Mounnezergues était tout prêt maintenant à considérer Pierrot comme son fils. Il le trouvait sympathique. Ça l'avait pris comme ça. C'est une passion comme une autre, l'amitié. Car Mounnezergues n'était luxurieux ni de corps ni de consentement. Il regarda Pierrot du coin de l'œil, et cessa son bavardage. Il était en train de faire germer en lui pour la chérir, cette pensée qu'il aimerait bien que Pierrot lui succédât comme gardien du tombeau du prince Luigi, bref en faire son héritier.

Tout en entretenant ce train d'idées, Mounnezergues demandait à tout cirqueux qu'il rencontrait si celui-ci ne saurait lui dire où il aurait des chances, lui Mounnezergues, de rencontrer Psermis.
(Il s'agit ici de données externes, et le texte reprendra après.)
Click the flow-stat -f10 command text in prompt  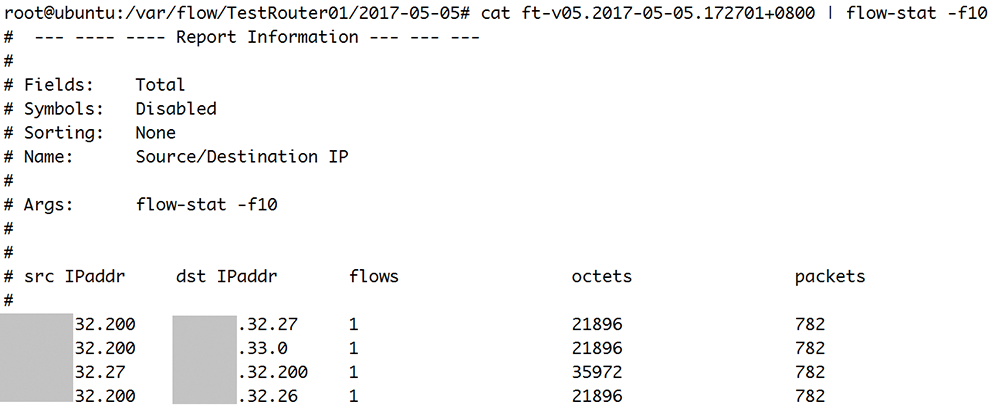(x=917, y=13)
Plusieurs personnages restèrent sans réponse ; mais l'homme-squelette leur indiqua comme assez vraisemblable Le Cocher Fidèle, un bistrot de laquais au coin de l'avenue de Chaillot et du boulevard Victor-Marie-Comte-Hugo. Ils n'eurent pas à aller jusque-là : non loin du monument de Serpollet, ils rencontrèrent Psermis. Le voilà, dit Mounnezergues en désignant un grand sécot grisonnant qui s'avançait, mains dans les poches en sifflotant un air coquin. Pierrot reconnut le phénomène qui pérorait devant la porte principale de l'Uni-Park. « Et moi qui m'en suis déjà fait un ennemi », songea Pierrot ; mais il espéra que l'autre ne le reconnaîtrait point.

– Psermis ! s'écria Mounnezergues en ouvrant les bras.
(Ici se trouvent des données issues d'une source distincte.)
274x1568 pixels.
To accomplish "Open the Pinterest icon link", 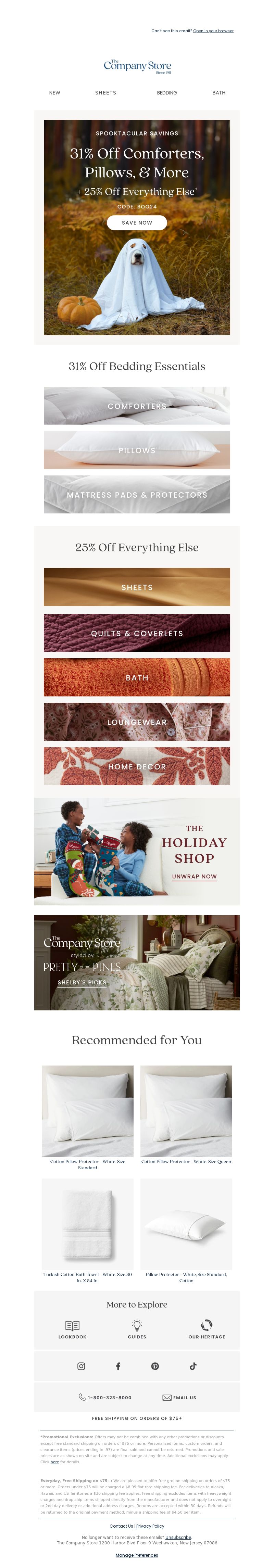I will point(155,1366).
Le montreur d'animaux arrêta sa marche et sa chanson pour examiner la situation. Quelques instants se passèrent. Le temps tenait les deux personnages aux extrémités d'un fil élastique tendu. Il relâcha son effort et Psermis se précipita vers Mounnezergues. Ils se donnèrent l'accolade.
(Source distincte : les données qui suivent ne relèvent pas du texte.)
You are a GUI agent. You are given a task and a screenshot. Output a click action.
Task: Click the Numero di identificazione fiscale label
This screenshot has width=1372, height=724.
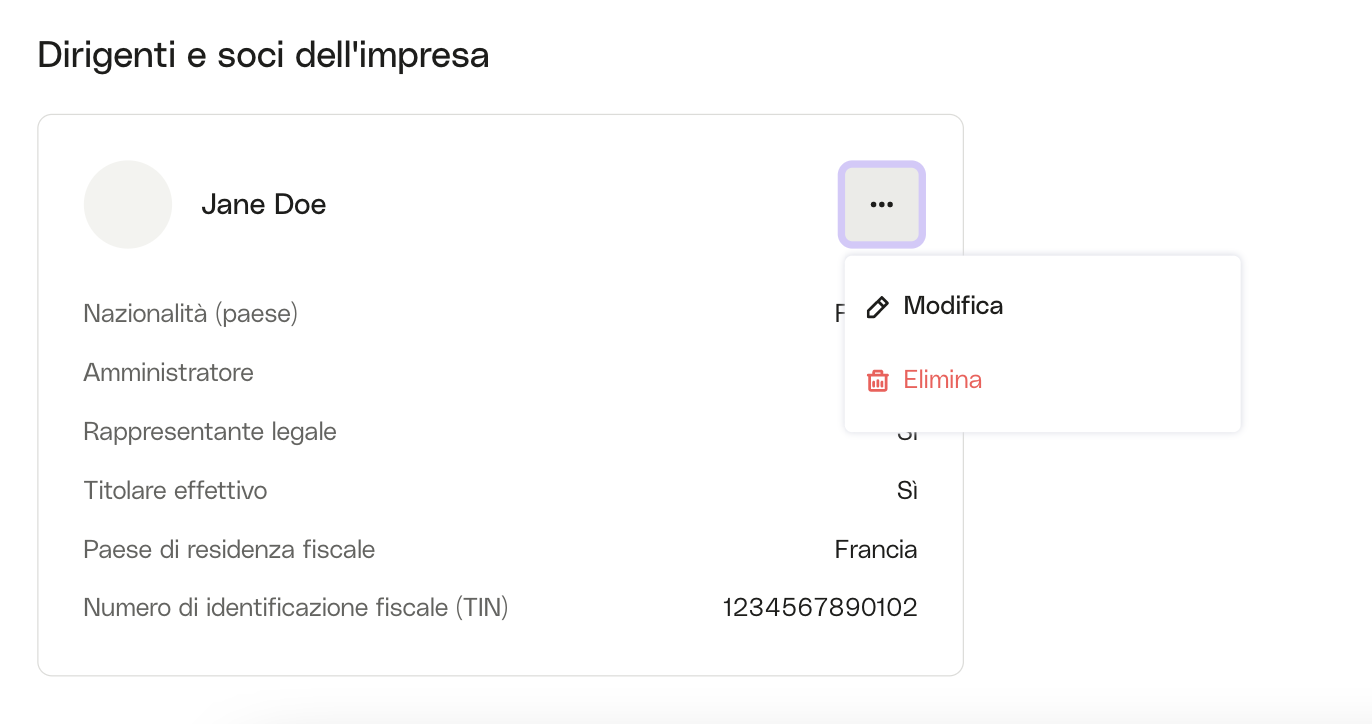click(295, 607)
– Ce vieux Mounnezergues, disait Psermis.

Ils se tapaient dans le dos et souriaient abondamment.

– Figure-toi, disait Psermis, que j'avais l'intention d'aller te voir. Je me souvenais que tu habitais dans ce quartier. Mais j'ai perdu ton adresse. Ce n'était pas de veine. Ce vieux Mounnezergues. Hein, où est le 3e zouaves ; et Constantine ? Agi mena ! chouïa barca !

Il riait à plein gosier.

– Et les chameaux, tu t'en souviens ? Ce vieux Mounnezergues.

Il regarda Pierrot.

– C'est ton fils ?

– Non pas du tout. Tu sais bien que je ne suis pas marié.

L'autre, dans le tuyau de l'oreille, demanda :

– Un péché de jeunesse ?

– Mais non, voyons. C'est un jeune employé de l'Uni-Park qui prend plaisir à ma conversation.

– Eh bien, le voilà sans emploi.

– Justement. Est-ce que tu ne connaîtrais pas quelque chose pour lui chez Mamar ?

Psermis réfléchit, ou fit semblant.

– Je ne vois pas pour le moment, mais je te ferai signe s'il y a quelque chose en vue.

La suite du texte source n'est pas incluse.